→ **Problem to work on**
Rewrite the rows from the line containing "Sort by 名称 column header" through the last row, replacing "refresh button" with "reload button" and keeping everything else unchanged.

→ **Data supplied**
= = = =

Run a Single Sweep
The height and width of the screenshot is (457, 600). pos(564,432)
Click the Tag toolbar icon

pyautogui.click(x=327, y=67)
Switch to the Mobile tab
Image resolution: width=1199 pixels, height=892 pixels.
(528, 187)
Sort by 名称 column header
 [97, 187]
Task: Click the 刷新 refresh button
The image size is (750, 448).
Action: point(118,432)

= = = =

→ **Full answer**
Sort by 名称 column header
 [97, 187]
Task: Click the 刷新 reload button
The image size is (750, 448).
Action: point(118,432)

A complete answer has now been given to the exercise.